This section provides a comprehensive overview of the processed data, including:

**Dataset Structure Analysis**:
- Dimensions (rows and columns) of the final dataset
- Column names and their meanings
- Data types and value ranges

**Data Quality Assessment**:
- Completeness rates for each variable
- Distribution of key categorical variables
- Temporal and geographic coverage

**Sample Data Review**:
- Representative sample of the integrated records
- Examples of how 311 complaints and rent data are combined
- Validation of the integration logic

This overview helps verify that the data processing pipeline has successfully created a usable dataset for downstream analysis.

In [None]:
# Review final dataset structure
print("=== FINAL DATASET STRUCTURE ===")
print(f"Size: {final_dataset.shape}")
print(f"Columns: {list(final_dataset.columns)}")

print("\n=== DATA SAMPLE ===")
display(final_dataset.head(10))

In [None]:
# Basic statistics
print("=== BASIC STATISTICS ===")
print(f"Total records: {len(final_dataset):,}")
print(f"Unique neighborhoods: {final_dataset['neighborhood'].nunique()}")
print(f"Unique complaint types: {final_dataset['complaint_type'].nunique()}")
print(f"Year range: {final_dataset['year'].min()}-{final_dataset['year'].max()}")

print("\n=== DATA COMPLETENESS ===")
completeness = (final_dataset.notna().sum() / len(final_dataset) * 100).round(1)
for col, pct in completeness.items():
    print(f"{col}: {pct}%")

In [None]:
final_dataset.to_csv('data/data_snapshot_for_gdv.csv')

**GIVEN RECORDS**
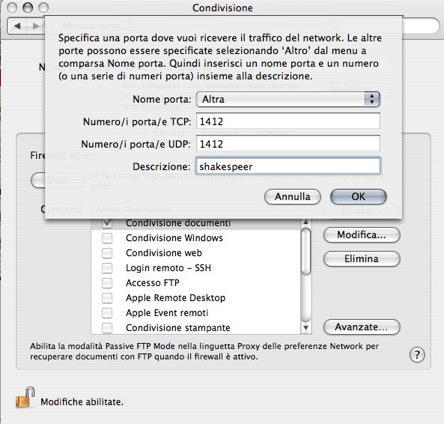Open the Nome porta popup menu

coord(288,99)
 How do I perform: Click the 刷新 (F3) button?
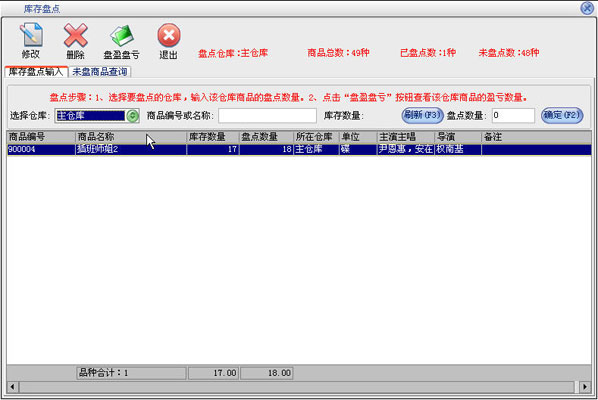click(423, 115)
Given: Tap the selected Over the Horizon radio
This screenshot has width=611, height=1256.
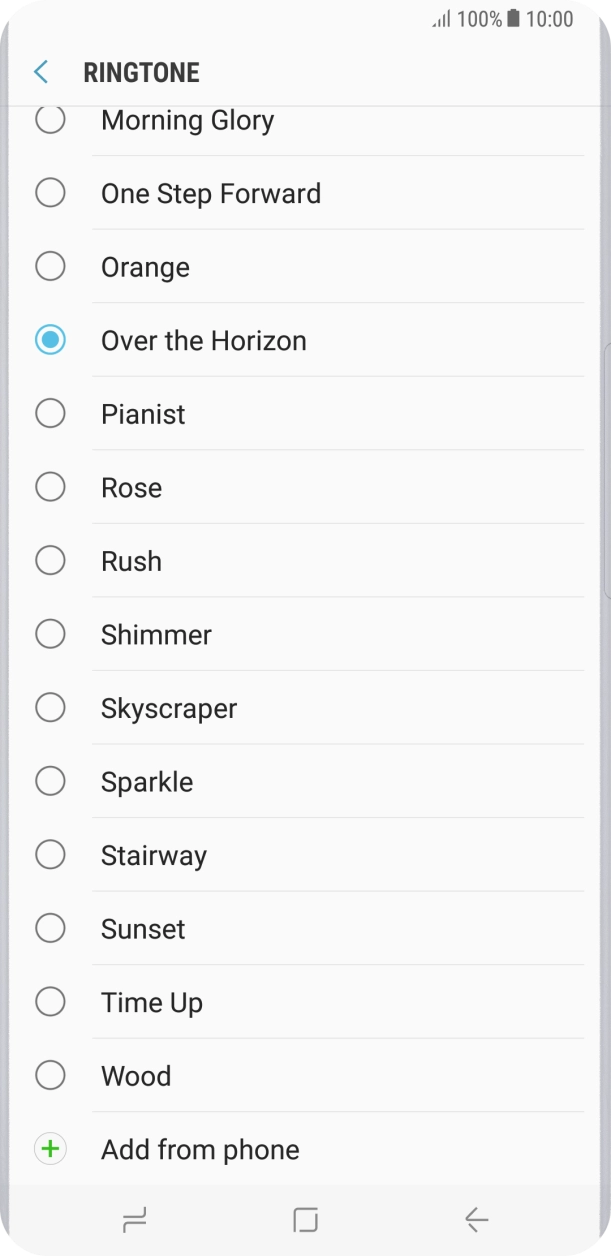Looking at the screenshot, I should 50,340.
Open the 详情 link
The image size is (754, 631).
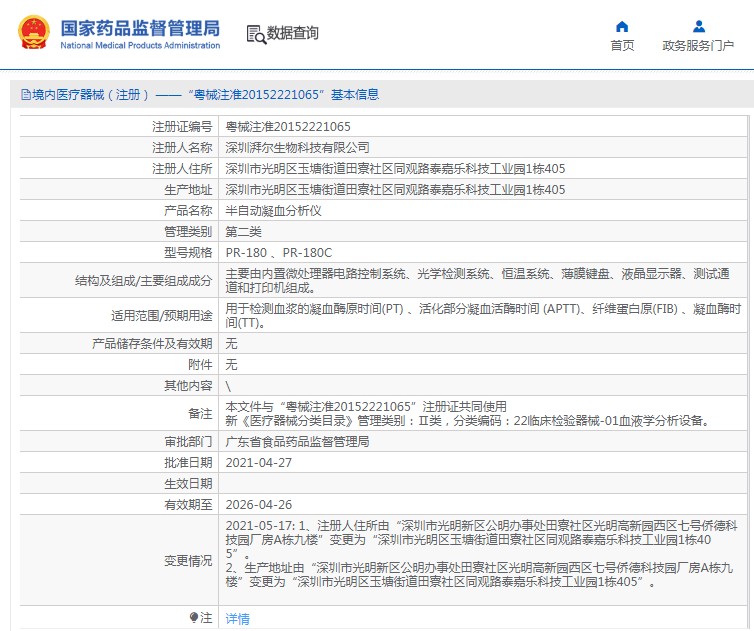point(237,618)
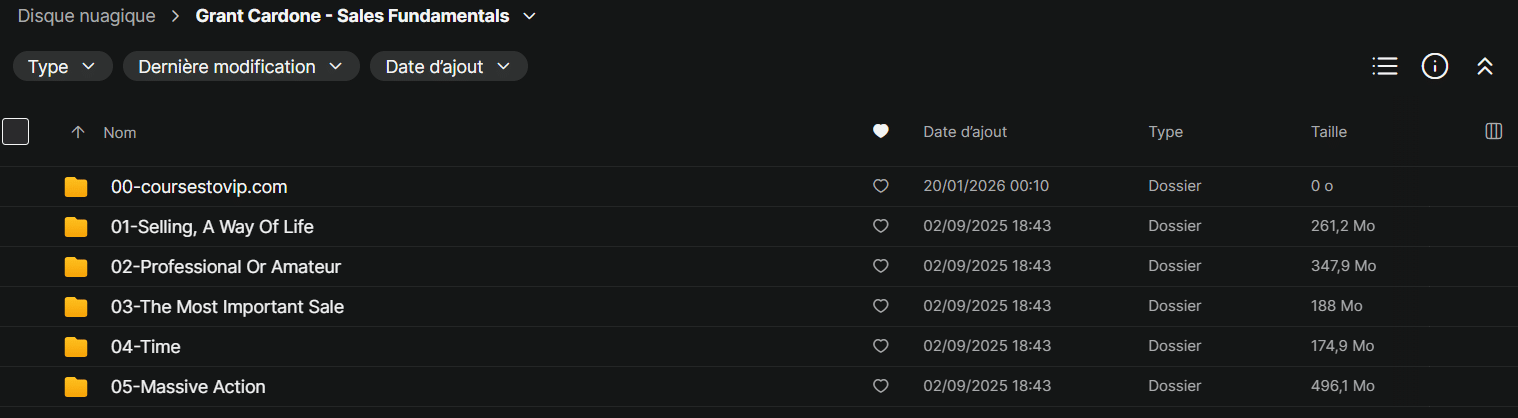
Task: Open the Dernière modification filter dropdown
Action: [x=241, y=67]
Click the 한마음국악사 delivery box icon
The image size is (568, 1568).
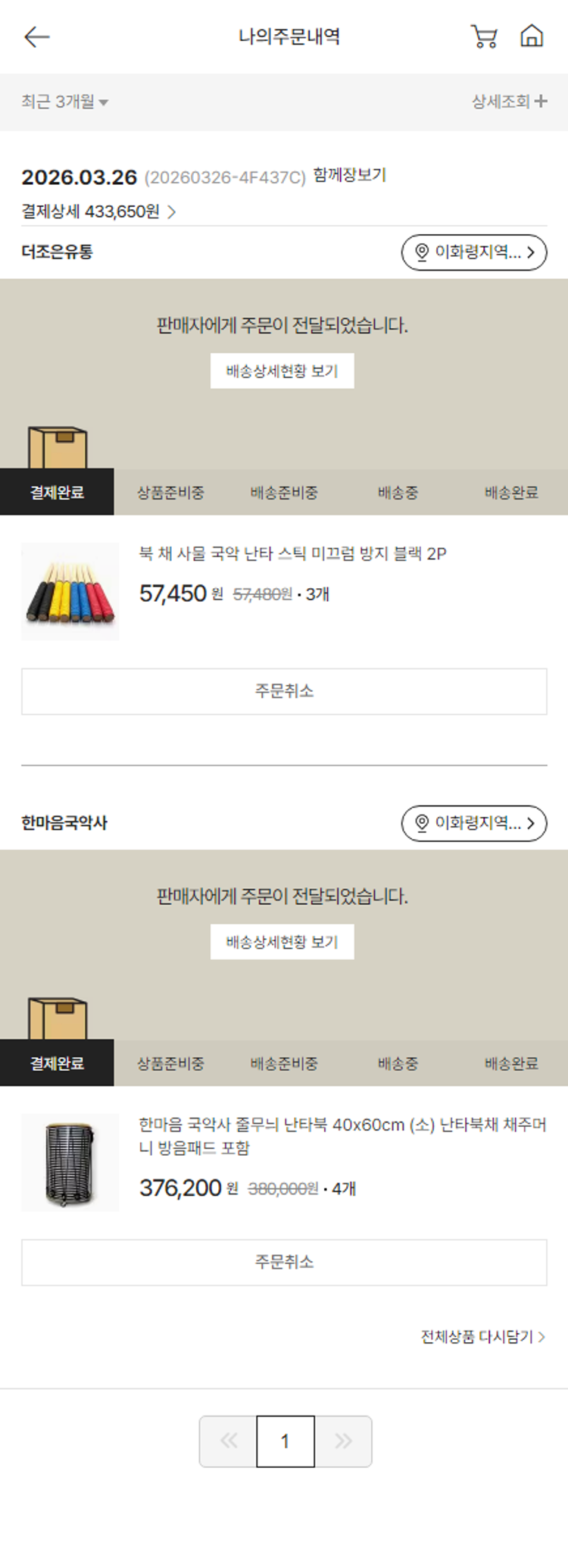tap(58, 1019)
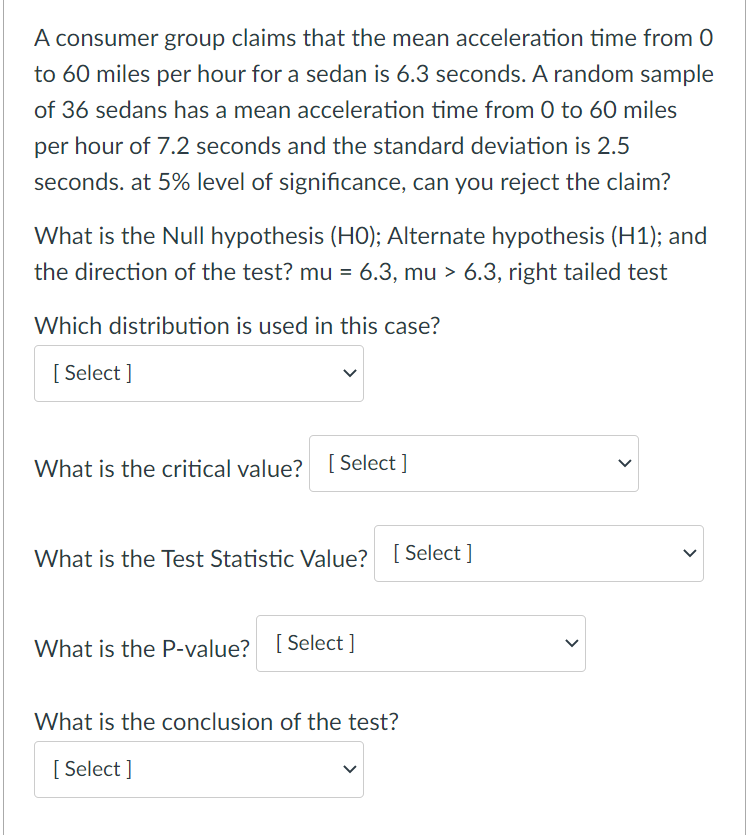751x835 pixels.
Task: Open the test conclusion Select dropdown
Action: click(198, 769)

**DO THIS**
Extract the full notebook excerpt on reviewing the final dataset, reproducing every character, line break, and blank line. The lines play no part in this work.

**OUTPUT BELOW**
This section provides a comprehensive overview of the processed data, including:

**Dataset Structure Analysis**:
- Dimensions (rows and columns) of the final dataset
- Column names and their meanings
- Data types and value ranges

**Data Quality Assessment**:
- Completeness rates for each variable
- Distribution of key categorical variables
- Temporal and geographic coverage

**Sample Data Review**:
- Representative sample of the integrated records
- Examples of how 311 complaints and rent data are combined
- Validation of the integration logic

This overview helps verify that the data processing pipeline has successfully created a usable dataset for downstream analysis.

In [None]:
# Review final dataset structure
print("=== FINAL DATASET STRUCTURE ===")
print(f"Size: {final_dataset.shape}")
print(f"Columns: {list(final_dataset.columns)}")

print("\n=== DATA SAMPLE ===")
display(final_dataset.head(10))

In [None]:
# Basic statistics
print("=== BASIC STATISTICS ===")
print(f"Total records: {len(final_dataset):,}")
print(f"Unique neighborhoods: {final_dataset['neighborhood'].nunique()}")
print(f"Unique complaint types: {final_dataset['complaint_type'].nunique()}")
print(f"Year range: {final_dataset['year'].min()}-{final_dataset['year'].max()}")

print("\n=== DATA COMPLETENESS ===")
completeness = (final_dataset.notna().sum() / len(final_dataset) * 100).round(1)
for col, pct in completeness.items():
    print(f"{col}: {pct}%")

In [None]:
final_dataset.to_csv('data/data_snapshot_for_gdv.csv')